Reverbs

Les phrases simples de Bruno Fern.


Il arrive fréquemment que la contrainte libère la pensée en la stimulant assez pour l’amener, de fil en aiguille, à ouvrir des chemins de traverse que l’auteur emprunte alors avec plaisir, surpris de les voir se présenter à lui de façon si naturelle. C’est ce sentiment qui domine quand on entre dans le livre de Bruno Fern. Son projet initial, d’ailleurs tenu, est de bâtir un ouvrage uniquement composé de phrases simples.

« Ce livre est uniquement composé de phrases simples.

Rappel du CE 1 : "une phrase simple ne contient qu’un seul verbe conjugué".

Cela dit, contenir peut s’employer dans des sens différents.

Ex. : la police contient la foule des manifestants. »

Le ton est d’emblée donné. La phrase a beau être simple, elle n’en demeure pas moins composée de mots qui peuvent prêter à des interprétations différentes en chamboulant facilement la logique, en jouant à l’improviste avec (ou sur) la cause et l’effet et en malmenant (sans le vouloir) la construction syntaxique.
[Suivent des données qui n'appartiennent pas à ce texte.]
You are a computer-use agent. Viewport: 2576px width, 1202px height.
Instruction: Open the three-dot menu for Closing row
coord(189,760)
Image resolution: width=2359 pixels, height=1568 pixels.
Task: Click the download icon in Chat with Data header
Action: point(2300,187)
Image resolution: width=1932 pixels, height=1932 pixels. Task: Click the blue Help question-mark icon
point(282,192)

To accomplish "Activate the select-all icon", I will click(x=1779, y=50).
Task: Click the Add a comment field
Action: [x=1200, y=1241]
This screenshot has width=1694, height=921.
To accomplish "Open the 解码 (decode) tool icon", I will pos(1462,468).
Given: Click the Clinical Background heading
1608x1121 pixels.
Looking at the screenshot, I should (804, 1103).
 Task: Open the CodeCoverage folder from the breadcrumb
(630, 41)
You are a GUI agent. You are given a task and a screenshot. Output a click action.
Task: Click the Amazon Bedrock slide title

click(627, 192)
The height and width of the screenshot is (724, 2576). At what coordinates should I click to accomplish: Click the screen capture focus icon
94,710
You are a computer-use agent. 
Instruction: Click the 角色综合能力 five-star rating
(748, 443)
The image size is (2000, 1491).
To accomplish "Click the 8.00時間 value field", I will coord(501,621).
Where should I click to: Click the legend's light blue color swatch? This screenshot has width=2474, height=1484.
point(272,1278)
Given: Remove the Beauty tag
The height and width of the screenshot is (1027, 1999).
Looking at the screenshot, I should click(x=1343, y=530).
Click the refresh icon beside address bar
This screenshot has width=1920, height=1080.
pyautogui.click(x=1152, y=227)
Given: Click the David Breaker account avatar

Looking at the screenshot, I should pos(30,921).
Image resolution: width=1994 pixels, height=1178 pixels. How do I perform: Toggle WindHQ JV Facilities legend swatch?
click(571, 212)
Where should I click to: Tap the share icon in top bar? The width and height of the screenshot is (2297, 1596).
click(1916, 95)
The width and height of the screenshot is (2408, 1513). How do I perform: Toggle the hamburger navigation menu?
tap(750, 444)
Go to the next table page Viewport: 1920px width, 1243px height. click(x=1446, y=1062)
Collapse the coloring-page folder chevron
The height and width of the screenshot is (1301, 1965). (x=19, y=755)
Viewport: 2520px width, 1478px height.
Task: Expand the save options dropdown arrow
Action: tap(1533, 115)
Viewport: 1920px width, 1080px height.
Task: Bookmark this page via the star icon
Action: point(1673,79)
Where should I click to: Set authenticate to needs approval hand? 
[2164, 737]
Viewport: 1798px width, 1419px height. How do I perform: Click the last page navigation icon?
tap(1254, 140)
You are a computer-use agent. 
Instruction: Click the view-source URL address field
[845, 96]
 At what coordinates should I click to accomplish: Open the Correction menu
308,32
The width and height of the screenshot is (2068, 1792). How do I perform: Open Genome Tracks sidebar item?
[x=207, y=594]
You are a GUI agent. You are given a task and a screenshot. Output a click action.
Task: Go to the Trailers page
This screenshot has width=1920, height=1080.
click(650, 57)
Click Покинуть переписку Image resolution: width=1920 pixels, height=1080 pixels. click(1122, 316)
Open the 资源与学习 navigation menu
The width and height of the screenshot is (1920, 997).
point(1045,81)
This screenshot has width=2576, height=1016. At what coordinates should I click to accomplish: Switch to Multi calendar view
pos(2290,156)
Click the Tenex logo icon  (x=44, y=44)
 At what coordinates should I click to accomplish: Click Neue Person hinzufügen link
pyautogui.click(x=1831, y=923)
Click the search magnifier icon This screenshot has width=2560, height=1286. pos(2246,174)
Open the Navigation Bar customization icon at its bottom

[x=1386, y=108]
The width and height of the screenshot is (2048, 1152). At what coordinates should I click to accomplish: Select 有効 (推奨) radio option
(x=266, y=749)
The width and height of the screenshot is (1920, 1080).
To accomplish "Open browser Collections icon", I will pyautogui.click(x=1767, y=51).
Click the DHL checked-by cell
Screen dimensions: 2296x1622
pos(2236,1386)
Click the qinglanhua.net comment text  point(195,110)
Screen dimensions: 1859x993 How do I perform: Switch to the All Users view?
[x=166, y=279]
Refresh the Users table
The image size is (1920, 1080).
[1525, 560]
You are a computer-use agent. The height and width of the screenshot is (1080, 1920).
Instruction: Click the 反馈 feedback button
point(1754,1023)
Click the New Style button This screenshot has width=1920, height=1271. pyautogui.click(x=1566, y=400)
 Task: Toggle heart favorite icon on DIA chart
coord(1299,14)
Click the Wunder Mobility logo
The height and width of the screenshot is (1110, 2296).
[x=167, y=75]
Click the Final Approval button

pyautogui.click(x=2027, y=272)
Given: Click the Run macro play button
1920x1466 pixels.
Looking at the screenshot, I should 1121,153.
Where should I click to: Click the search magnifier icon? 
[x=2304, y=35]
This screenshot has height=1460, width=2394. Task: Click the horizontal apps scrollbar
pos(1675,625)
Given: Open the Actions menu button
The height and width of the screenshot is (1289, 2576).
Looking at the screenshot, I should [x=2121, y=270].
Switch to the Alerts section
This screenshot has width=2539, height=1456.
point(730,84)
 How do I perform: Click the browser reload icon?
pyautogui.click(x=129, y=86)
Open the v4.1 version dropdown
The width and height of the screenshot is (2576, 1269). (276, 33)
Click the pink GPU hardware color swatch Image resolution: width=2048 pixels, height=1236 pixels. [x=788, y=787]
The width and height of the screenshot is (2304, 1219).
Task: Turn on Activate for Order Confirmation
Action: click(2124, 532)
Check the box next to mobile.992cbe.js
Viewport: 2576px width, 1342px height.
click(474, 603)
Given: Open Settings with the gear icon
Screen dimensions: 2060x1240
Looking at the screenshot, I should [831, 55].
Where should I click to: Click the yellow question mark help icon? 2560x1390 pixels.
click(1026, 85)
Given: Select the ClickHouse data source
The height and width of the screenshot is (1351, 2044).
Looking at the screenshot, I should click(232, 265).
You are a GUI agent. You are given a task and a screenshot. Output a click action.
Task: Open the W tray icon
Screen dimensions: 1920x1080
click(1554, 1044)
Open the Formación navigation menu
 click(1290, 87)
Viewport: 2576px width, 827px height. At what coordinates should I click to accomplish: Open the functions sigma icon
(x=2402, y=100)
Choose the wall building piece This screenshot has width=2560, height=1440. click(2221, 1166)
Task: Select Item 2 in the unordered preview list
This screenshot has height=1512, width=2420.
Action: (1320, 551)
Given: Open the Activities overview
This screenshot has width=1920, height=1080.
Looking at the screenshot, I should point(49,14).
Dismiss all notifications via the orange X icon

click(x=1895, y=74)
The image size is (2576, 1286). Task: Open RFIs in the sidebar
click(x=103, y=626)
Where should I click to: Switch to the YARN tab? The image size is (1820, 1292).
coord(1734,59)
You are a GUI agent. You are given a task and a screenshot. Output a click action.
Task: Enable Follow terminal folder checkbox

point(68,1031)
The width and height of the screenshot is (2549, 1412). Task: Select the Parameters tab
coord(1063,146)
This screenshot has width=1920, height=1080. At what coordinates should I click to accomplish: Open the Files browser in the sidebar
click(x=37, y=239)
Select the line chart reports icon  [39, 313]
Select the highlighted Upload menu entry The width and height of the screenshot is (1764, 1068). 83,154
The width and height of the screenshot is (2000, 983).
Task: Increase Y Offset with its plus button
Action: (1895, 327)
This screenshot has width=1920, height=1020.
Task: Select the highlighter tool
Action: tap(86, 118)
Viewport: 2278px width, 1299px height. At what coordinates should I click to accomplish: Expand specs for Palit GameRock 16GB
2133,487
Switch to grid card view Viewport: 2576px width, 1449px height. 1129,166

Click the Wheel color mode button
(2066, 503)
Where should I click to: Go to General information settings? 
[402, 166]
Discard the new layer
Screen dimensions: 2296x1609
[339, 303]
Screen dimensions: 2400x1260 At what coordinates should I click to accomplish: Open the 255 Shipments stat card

Tout ici est dans l’accumulation. Les phrases se suivent de page en page mais ne peuvent évidemment pas ne pas être dépendantes les unes des autres. Ce qui fait sens se trouve dans cet enchaînement subtil et subjectif que Bruno Fern construit avec malice. Il n’hésite pas à se servir (et à détourner) des expressions usuelles, à suggérer des associations d’idées, à prendre appui sur la phonétique, à s’amuser en poussant le bouchon toujours un peu plus loin.

« Le tour est joué.

Le jour est tué.

Son cadavre quasi invisible jonche les rues. »

Il compose ainsi, mine de rien, passant du coq à l’âne, un ensemble qui réjouit par ses nombreux zigzags et l’agréable (régulière) survenue de ces intersections où, le nez au vent, l’auteur ne sait quelle direction prendre, s’en remettant toujours à son intuition, certain que celle-ci va lui faire découvrir quelques sentiers peu visibles, tapis dans les sous-bois de la langue et de la réflexion. Cela demande une attention de tous les instants.

L’esprit apparemment volage (mais en réalité très affûté) de ce maître des labyrinthes ne peut se partager que si le lecteur consent à le suivre à la trace. Et d’un bout à l’autre. Il est bon de respirer à son rythme. De respecter l’interligne qui sépare chaque phrase. Il ne faut pas le lâcher d’une semelle. Il peut tourner sur lui-même, longer ses rêves, polir le verbe, regarder le ciel qui se reflète dedans, y ajouter une couleur, une odeur, couper une petite phrase d’époque (contemporaine) au canif et, bien sûr, changer de direction en un éclair.

« L’écriture oublie parfois de mettre son clignotant.

Elle accélère à fond.

Dévoile la hauteur de la marche.

(Soyez prudent en descendant du livre.) »


Bruno Fern : Reverbs, éditions Nous.